Yet, I felt no peace. Dilemma. Yes. I'll get more money. But if I do this, it's not ethical. I'll also be breaking a promise I've made with my kind friend and the desperate company. I come and go. But my fren is still working there. What will they think of her? They may not trust her to find reliable frenz anymore. My integrity is also at stake as well. I was told by the man who offered the NLB job to tell my boss I need to take time off as reason to try out a few hrs at NLB. I struggled. Agreed initially. First few minutes.
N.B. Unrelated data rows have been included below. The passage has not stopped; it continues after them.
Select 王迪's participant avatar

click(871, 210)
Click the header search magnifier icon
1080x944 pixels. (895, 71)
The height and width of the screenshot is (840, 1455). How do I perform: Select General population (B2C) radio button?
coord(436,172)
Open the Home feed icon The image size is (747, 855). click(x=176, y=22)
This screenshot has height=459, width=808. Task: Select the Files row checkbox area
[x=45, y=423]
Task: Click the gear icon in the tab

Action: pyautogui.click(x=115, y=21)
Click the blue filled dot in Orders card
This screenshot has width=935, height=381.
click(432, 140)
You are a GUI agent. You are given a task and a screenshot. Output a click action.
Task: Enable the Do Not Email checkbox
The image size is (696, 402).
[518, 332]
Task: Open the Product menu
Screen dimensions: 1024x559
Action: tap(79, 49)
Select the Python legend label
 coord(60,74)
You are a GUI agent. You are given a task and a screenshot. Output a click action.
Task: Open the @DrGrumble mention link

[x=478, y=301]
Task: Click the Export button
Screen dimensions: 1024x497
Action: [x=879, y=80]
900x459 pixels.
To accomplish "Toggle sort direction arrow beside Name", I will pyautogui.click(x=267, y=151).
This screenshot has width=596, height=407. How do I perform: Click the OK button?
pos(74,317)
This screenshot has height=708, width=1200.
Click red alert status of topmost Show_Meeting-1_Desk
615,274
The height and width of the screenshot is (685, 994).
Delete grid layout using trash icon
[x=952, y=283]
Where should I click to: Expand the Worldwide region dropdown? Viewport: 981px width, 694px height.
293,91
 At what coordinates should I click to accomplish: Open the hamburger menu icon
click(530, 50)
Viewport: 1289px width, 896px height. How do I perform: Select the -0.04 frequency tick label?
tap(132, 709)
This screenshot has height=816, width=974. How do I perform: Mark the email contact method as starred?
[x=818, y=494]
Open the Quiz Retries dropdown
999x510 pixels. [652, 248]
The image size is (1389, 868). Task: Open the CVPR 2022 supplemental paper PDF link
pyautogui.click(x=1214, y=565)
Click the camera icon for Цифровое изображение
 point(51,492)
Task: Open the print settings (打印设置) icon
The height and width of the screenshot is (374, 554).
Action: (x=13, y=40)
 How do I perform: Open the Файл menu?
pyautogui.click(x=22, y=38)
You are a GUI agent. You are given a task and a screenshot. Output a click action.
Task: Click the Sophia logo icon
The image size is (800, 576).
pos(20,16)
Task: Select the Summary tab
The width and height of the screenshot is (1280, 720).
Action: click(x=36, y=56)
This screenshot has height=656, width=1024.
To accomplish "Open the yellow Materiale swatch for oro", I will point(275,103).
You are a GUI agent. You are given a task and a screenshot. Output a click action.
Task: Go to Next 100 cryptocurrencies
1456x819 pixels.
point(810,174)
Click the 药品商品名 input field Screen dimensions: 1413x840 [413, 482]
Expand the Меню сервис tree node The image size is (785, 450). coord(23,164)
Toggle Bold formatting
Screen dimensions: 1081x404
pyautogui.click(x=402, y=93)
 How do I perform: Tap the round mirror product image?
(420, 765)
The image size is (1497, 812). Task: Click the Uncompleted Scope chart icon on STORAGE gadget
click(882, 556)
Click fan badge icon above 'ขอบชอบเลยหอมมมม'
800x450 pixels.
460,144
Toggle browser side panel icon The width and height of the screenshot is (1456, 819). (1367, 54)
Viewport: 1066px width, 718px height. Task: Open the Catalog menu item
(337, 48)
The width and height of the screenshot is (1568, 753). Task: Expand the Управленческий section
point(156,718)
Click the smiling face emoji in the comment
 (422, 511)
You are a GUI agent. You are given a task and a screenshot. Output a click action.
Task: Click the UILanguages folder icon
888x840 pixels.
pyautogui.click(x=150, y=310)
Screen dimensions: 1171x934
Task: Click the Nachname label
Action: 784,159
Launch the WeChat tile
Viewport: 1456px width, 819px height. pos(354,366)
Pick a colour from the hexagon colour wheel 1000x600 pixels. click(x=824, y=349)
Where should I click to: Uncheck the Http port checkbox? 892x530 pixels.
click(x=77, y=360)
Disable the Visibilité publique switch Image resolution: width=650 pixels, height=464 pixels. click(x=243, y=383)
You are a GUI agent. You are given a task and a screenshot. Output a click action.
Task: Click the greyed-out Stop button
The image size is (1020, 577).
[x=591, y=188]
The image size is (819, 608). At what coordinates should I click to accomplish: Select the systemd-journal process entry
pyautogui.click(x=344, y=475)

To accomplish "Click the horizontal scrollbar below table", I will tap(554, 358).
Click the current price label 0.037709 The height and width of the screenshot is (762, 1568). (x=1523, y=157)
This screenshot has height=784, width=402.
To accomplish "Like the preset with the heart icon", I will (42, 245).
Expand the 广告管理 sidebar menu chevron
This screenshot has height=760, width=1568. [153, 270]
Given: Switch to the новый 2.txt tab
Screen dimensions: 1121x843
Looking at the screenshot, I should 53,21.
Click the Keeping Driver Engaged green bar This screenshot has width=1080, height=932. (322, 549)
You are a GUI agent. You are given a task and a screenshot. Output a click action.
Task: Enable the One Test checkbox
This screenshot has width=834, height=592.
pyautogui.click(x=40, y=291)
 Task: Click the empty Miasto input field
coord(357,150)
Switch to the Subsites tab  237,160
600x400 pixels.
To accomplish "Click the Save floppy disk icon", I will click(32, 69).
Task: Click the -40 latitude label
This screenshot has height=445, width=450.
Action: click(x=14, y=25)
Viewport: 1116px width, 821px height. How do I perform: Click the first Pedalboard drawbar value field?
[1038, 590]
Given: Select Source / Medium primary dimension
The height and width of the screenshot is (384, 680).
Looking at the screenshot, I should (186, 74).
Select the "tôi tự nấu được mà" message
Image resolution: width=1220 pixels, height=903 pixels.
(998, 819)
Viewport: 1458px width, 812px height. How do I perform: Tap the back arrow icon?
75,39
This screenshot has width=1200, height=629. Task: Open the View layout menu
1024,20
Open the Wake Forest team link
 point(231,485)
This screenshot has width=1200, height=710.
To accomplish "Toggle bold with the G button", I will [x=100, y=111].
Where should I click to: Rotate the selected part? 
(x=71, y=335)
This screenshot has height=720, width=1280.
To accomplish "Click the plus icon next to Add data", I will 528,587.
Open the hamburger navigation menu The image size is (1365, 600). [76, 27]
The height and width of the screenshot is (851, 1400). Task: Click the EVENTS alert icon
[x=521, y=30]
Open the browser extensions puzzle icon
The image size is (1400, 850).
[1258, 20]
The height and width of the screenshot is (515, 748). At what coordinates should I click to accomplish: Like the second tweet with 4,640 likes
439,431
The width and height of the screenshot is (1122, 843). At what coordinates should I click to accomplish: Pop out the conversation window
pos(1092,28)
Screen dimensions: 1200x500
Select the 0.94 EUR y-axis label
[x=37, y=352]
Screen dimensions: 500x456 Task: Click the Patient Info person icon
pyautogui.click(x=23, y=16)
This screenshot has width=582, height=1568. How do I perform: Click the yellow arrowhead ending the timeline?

After I took a bath, I decided to reject the NLB offer. It was a big struggle. Trust me. I needed the money but I felt that I was put to test too. To choose money or integrity. When I finally decided to reject the offer, a sense of unexplainable peace filled my being. I felt God was pleased with me. I could sense He was smiling at me too =]

Given any other circumstances, I'll take the job offer any big time. The man still wants me to work with him. He's an educational consultant. He says he'll continue to keep a look out for me since I'm not under any obligations after my missions trip. Thank God he's a Christian too and he understands when I told him I didn't feel the peace. Truly, when we honor God, He honors us too. The man asked me to send him my CV this morning! Hehe..

I can only serve one Master. His name is Jehovah Jireh, my Provider!